*** Opening of DATASET RECORDS ***

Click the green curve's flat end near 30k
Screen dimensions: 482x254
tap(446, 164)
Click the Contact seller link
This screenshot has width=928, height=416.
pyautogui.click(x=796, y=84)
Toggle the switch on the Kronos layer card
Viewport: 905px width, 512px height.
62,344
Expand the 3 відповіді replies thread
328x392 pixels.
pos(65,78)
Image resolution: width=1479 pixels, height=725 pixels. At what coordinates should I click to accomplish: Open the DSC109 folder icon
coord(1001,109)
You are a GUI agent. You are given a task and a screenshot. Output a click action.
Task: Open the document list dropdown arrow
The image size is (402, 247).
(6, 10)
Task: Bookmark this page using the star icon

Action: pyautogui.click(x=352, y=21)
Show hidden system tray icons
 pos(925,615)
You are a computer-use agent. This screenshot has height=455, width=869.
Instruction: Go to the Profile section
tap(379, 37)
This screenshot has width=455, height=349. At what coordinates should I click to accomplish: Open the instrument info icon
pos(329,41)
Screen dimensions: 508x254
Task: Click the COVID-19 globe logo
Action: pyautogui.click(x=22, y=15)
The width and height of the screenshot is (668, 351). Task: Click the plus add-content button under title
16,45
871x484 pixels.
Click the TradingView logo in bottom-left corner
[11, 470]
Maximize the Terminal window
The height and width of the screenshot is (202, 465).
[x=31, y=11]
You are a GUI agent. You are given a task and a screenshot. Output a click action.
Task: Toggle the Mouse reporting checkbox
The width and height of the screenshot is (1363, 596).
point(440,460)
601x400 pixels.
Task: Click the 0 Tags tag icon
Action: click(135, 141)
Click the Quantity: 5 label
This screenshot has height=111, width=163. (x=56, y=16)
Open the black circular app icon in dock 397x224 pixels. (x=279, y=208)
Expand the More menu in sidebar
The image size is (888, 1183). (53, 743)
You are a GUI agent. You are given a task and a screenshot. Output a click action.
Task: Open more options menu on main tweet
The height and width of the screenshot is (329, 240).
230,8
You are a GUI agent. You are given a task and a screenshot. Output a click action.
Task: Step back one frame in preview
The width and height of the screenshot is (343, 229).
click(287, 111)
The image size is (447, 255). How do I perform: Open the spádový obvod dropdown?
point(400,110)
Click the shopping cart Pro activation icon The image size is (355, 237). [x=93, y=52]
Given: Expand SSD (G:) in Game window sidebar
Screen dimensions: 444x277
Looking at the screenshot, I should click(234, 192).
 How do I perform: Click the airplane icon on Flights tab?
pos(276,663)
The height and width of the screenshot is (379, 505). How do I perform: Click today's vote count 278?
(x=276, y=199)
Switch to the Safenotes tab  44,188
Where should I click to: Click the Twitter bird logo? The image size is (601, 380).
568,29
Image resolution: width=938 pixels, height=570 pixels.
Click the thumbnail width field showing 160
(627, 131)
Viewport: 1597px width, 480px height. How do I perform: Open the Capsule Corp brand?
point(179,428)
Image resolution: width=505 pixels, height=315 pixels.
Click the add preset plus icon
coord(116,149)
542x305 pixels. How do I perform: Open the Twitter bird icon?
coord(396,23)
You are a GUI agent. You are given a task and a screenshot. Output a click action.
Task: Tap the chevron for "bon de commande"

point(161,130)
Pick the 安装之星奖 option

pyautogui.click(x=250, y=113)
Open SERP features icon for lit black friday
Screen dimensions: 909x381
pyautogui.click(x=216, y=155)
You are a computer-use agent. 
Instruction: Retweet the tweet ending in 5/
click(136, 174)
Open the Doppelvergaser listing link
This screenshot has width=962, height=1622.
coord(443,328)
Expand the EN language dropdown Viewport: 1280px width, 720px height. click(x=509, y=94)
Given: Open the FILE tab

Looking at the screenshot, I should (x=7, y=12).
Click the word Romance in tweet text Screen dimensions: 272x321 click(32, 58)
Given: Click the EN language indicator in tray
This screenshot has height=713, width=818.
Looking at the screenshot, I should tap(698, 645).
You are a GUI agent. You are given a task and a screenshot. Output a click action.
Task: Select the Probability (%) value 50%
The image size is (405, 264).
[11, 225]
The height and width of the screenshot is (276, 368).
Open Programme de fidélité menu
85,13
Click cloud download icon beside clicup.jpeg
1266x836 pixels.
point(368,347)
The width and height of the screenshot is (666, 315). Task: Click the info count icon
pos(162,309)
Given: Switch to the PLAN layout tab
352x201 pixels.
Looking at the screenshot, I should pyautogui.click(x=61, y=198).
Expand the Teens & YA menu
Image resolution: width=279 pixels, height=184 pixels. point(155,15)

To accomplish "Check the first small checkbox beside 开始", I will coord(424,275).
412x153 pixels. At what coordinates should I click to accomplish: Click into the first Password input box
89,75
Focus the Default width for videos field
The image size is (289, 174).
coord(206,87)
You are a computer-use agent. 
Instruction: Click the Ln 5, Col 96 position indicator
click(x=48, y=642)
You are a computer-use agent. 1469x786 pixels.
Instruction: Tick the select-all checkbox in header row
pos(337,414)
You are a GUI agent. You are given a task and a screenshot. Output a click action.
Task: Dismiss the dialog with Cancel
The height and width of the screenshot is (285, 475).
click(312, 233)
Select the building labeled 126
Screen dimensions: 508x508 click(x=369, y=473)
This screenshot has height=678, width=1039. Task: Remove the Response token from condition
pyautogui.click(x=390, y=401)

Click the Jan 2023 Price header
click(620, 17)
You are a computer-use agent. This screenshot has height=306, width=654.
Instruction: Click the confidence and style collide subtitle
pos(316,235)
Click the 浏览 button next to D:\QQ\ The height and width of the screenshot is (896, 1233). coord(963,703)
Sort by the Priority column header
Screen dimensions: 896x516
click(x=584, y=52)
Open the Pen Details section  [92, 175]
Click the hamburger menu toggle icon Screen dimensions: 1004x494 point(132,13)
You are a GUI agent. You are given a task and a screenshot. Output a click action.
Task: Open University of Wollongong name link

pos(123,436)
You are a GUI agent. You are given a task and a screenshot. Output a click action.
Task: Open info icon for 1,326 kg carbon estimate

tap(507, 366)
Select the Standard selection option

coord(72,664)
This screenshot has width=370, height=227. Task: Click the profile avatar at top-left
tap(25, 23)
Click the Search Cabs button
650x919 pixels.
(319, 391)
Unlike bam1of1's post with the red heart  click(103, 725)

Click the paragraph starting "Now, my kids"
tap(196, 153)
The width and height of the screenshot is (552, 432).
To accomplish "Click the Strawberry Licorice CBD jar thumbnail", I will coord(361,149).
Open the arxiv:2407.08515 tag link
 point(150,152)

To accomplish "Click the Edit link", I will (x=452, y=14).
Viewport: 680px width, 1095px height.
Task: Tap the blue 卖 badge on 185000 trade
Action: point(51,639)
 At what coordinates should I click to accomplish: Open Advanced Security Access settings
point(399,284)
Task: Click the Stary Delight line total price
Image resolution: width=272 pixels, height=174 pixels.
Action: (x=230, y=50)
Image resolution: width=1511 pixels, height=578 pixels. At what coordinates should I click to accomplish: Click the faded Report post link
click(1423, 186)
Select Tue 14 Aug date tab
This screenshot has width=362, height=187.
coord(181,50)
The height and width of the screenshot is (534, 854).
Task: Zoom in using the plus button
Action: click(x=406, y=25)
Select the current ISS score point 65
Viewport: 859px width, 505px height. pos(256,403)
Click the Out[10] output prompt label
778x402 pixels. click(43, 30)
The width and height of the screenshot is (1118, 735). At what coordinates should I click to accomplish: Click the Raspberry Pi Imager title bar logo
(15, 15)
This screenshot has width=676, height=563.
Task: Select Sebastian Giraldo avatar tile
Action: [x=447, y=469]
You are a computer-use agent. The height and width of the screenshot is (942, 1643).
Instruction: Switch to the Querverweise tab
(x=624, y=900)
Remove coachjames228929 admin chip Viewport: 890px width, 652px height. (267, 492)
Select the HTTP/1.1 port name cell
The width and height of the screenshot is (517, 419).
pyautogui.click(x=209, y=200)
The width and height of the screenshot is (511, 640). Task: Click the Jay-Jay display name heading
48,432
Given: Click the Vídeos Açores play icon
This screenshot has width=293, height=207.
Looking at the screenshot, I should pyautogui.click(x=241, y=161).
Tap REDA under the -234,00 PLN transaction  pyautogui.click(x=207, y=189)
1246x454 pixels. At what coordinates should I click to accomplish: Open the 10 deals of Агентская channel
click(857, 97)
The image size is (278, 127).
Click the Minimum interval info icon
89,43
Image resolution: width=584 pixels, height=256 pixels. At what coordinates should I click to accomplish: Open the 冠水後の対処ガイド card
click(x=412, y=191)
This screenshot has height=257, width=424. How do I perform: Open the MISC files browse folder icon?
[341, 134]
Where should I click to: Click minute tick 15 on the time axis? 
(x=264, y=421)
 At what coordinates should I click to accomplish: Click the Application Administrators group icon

*** Close of DATASET RECORDS ***

WORK REQUIRED: Copy out each line of the entries where the word "computer" is found.

RESULT OF THIS EXERCISE:
You are a computer-use agent. This screenshot has height=455, width=869.
You are a computer-use agent. 
You are a computer-use agent. 
You are a computer-use agent. 1469x786 pixels.
You are a computer-use agent. This screenshot has height=306, width=654.
You are a computer-use agent. The height and width of the screenshot is (942, 1643).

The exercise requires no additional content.